Curiously, a lot of things that I thought would bug me didn't. First up was the backseat. Yes, it is small for this class of car. Yet I never really found it to be an issue. Granted, I never had to drive around other adults in the rear of the ATS, just my two small children. But since when do you need acres of rear seat space in your entry-level luxury sport sedan? If you're frequently taking along two or three extra adults, maybe this isn't your class of car to begin with. The ATS is a retort to big-car-itus.
I also warmed up to the CUE interface. Yes, it's totally fair to say that BMW's iDrive or Mercedes' COMAND interfaces are easier to operate. But as touchscreen interfaces go, this one's still quite good. It responds quickly to touches and I found the haptic feedback to be useful. This wouldn't be a deal-breaker for me.
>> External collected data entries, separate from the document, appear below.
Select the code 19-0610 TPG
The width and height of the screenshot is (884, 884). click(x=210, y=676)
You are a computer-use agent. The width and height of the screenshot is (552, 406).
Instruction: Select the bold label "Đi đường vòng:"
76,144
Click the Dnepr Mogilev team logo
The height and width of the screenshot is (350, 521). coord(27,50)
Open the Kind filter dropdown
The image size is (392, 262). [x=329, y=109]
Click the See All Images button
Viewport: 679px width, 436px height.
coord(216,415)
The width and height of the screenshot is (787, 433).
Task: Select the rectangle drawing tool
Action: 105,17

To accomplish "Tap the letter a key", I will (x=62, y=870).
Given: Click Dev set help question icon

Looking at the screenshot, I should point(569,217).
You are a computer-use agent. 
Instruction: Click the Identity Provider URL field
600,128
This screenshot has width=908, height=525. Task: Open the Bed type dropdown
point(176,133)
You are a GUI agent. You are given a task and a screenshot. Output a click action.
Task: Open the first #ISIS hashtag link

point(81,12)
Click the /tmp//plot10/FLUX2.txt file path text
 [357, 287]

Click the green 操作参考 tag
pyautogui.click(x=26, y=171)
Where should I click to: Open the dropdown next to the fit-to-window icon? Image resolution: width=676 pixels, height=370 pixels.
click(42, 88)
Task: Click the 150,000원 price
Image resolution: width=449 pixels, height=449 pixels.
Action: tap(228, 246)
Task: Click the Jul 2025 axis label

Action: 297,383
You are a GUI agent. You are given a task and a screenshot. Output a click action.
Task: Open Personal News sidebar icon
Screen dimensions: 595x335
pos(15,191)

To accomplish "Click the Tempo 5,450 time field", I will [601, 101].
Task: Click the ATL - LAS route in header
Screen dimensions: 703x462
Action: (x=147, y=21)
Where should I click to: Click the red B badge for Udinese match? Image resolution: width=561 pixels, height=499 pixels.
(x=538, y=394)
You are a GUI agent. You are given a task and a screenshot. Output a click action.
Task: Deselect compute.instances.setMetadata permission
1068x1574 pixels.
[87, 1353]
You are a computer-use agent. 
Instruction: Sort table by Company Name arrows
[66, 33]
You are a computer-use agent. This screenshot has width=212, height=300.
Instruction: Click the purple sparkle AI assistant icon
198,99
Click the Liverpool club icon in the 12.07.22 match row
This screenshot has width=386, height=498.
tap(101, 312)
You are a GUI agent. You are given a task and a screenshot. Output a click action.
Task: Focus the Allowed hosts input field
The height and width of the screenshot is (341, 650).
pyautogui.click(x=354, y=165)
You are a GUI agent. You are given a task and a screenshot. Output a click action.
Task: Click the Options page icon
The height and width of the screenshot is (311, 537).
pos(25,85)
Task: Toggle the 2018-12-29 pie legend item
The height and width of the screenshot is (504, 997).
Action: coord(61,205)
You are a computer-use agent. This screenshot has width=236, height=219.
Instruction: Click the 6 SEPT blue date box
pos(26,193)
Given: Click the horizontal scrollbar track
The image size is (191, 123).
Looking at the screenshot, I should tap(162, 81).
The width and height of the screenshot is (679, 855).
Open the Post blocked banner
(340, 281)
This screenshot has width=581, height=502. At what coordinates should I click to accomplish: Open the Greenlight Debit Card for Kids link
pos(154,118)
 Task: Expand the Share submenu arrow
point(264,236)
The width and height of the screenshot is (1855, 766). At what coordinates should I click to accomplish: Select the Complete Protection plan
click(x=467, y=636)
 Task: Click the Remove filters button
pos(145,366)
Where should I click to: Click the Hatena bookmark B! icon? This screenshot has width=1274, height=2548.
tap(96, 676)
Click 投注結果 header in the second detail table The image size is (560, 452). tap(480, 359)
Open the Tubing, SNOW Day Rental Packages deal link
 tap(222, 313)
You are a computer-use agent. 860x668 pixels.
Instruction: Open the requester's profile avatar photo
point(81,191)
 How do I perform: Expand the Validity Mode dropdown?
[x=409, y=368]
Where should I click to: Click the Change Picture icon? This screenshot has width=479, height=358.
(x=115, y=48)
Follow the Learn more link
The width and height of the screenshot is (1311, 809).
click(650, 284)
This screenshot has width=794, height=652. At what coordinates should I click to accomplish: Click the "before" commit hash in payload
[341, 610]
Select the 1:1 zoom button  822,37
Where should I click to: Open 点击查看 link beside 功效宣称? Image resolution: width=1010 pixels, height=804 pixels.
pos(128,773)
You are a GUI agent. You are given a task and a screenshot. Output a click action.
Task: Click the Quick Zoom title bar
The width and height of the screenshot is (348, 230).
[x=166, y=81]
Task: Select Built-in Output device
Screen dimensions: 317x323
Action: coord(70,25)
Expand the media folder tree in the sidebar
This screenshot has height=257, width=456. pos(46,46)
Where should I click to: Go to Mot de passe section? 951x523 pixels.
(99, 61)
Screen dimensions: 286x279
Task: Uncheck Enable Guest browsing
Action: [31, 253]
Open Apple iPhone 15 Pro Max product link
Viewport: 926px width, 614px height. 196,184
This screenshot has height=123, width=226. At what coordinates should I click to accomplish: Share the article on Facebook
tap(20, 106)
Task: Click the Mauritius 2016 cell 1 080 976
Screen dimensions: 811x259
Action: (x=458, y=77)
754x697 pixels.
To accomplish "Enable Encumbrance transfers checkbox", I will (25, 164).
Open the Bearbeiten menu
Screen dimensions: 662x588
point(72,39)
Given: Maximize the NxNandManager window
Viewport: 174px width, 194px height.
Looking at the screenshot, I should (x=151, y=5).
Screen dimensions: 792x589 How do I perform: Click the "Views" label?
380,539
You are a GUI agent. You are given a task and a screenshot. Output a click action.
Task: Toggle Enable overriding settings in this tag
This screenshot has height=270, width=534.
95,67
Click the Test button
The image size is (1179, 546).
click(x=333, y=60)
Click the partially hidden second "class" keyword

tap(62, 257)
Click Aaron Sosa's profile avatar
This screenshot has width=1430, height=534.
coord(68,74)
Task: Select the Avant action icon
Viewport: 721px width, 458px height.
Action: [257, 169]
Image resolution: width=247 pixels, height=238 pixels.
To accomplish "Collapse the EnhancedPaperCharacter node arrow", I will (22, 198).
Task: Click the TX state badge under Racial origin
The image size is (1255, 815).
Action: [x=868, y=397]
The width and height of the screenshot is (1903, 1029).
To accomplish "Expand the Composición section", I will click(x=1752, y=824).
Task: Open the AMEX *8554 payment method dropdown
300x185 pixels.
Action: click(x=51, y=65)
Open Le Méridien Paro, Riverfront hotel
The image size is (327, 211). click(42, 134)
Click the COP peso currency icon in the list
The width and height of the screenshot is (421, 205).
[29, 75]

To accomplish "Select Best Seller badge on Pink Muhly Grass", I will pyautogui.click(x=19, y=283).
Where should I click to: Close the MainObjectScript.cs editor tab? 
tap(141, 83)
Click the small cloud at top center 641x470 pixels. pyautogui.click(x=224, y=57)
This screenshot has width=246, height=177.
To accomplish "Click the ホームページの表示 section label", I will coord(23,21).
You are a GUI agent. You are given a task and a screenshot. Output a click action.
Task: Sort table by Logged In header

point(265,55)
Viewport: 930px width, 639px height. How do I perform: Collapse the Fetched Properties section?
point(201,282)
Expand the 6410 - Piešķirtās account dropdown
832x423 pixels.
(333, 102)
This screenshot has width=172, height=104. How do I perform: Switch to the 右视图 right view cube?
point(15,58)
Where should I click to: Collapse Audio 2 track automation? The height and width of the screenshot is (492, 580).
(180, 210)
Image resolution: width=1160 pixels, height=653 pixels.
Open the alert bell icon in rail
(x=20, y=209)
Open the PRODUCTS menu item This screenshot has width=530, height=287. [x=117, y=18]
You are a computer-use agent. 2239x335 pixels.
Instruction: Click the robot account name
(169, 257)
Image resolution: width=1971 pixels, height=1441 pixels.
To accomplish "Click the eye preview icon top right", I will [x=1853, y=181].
One other thing which others can find to be annoying is the vibrating Safety Seat. From my perspective, though, I like the directional aspect to it (the seat side vibrates according to where the issue is). And it can be disabled or adjusted in the settings if you don't like it.
Now, onto things that I did end up not particularly caring for. This might seem odd, but the turbocharged 2.0-liter engine's sound really started to bug me after a while. It sounds very much like what you'd hear from an economy car, which is to say the tone just isn't pleasing during hard acceleration. The power's there, but it doesn't sound happy about making it. Given the sportiness of the car and how frequently other automakers are making efforts to make engines sound cool, this just doesn't fly with me.
I also grew wary of our car's suspension tuning. I know, I know, our ATS is very impressive in terms of handling. But the ride is pretty firm, and for common use I'd prefer to have greater suspension compliance. Eventually, I'd like to try out an ATS without the sport-tuned suspension and adaptive dampers and see what it's like. Or, as an idea to Cadillac's engineers, have our car's normal ride mode be the sport mode and then introduce a softer mode for daily driving.
Reading through previous updates, I found Dan Frio's "A Good Start" resonated with me a lot. There really is a lot to like about the Cadillac ATS, but those "big picture" qualities sort of get damped down by annoying little things. It's trivial, but in this segment the trivial is important.
It'll be interesting to see what Cadillac does with its ATS in the coming couple of years.